Tokyo - The world's third-largest economy is to get a boost in the form of additional monetary easing, announced the Bank of Japan Friday in a surprise move.

The bank said it will boost the amount of money it pumps into the economy each year by 10 trillion to 20 trillion yen ($91bn to $182bn). That would bring the annual pace of the economic easing to 80 trillion yen a year.

Such easing, considered controversial by some economists, has been in increasing use across the Western world in recent years as central banks try to right economies hit hard by the financial crisis. Central banks essentially increase the amount of money available in an economy by creating more and then using it to buy assets, in an effort to push up demand.

The bank's nine-member policy board was split on the move, which was supported by five members, including Governor Haruhiko Kuroda and his two deputies.

"The size of expansion was not so large. But the timing was unexpected and a significantly big surprise," economists at SMBC Nikko Securities Inc said in a statement.

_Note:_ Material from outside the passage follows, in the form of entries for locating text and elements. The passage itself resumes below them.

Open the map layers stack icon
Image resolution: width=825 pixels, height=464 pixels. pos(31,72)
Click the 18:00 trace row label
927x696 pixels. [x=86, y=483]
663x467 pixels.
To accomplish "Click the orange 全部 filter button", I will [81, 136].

The central bank also said on Friday that it would buy more government bonds from financial institutions, two days after the US Federal Reserve decided to end its bond-buying programme.

"Japan's economy has continued to recover moderately," the bank said in a statement released after a monetary policy meeting.

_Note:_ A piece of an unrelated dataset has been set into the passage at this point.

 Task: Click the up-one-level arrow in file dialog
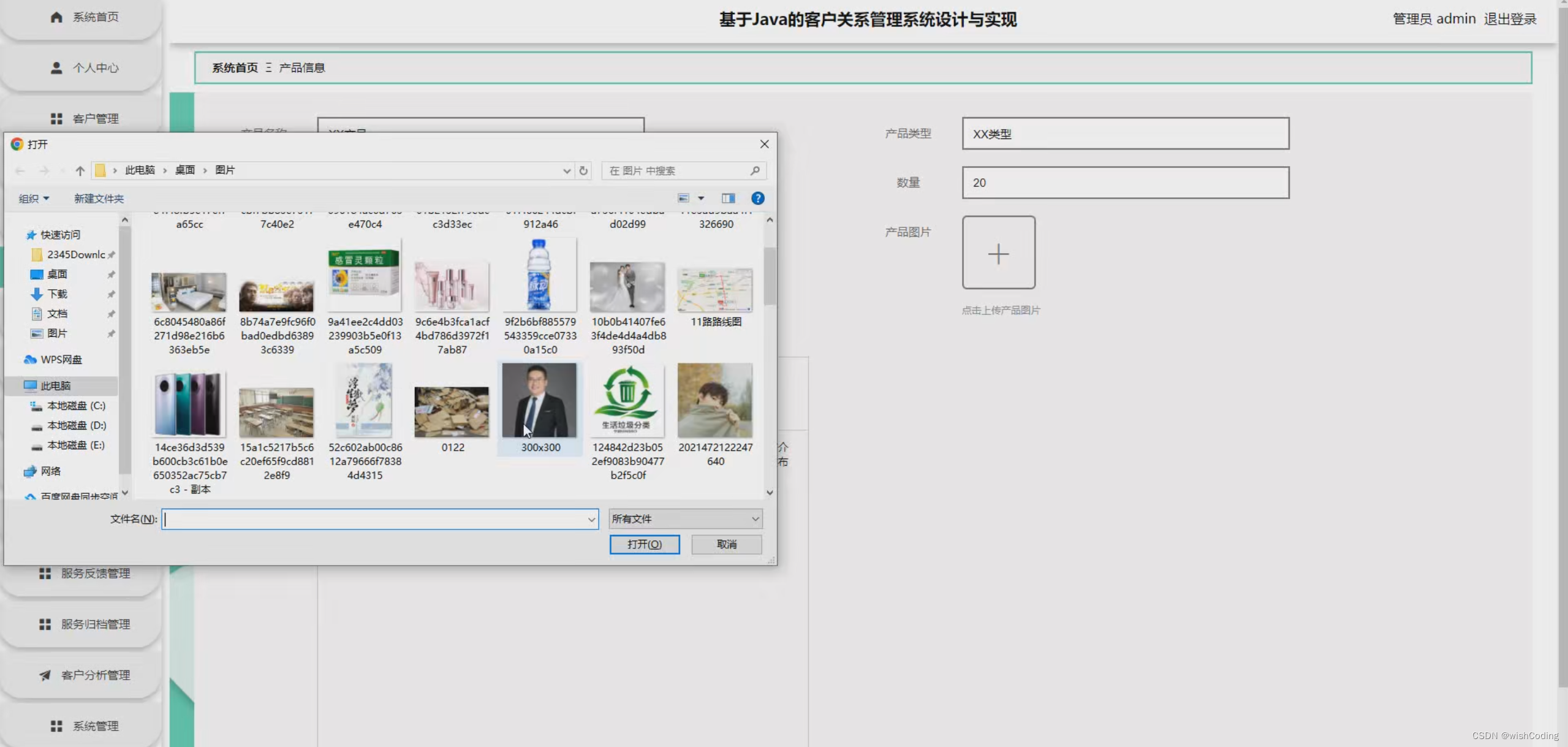pos(80,170)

However, "somewhat weak developments in demand following the consumption tax hike and a substantial decline in crude oil prices have been exerting downward pressure recently," the bank added.

"If the current downward pressure on prices remains, albeit in the short term, there is a risk that conversion of deflationary mindset, which has, so far, been progressing steadily, might be delayed," Kuroda told a news conference.

The economy contracted at an annualized rate of 7.1% in the three months to June amid sluggish consumption after Japan's sales tax was increased to 8% on April 1 from 5% - the first hike in 17 years.

Prime Minister Shinzo Abe is weighing another sales-tax hike to 10% in October 2015.

The bank's decision on Friday was the first policy change since the bank introduced aggressive monetary easing in April 2013 to achieve a 2% inflation target within two years.

Abe and the bank's Kuroda have vowed to pull the economy out of a deflationary spiral that has plagued the country for nearly two decades.

Many analysts, however, doubted the bank could hit the target within the initial time frame.

The bank's move prompted the benchmark Nikkei 225 Stock Average to jump 4.8% to end at 16 413.76, The yen fell further against major currencies.

The bank also said it had revised downward its economic growth outlook for the current financial year, to 0.5% from 1.0% estimated in July.

The bank also cut its estimates for the nation's inflation rate to 1.2% for the year through March 2015 and to 1.7% for the next financial year, from 1.3% and 1.9%, respectively.

The bank decided the additional monetary easing on the same day the government reported Japan's inflation rate slowed for the second straight month in September.

Japan's consumer prices climbed at 3.0% in September from a year earlier, down from a 3.1% rise in August.

Discounting the effect of the nation's sales tax hike in April, the rate would be 1.0%, the central bank said. The rate slowed for the second consecutive month in September from 1.3% in July and 1.1% in August, as measured without the tax hike.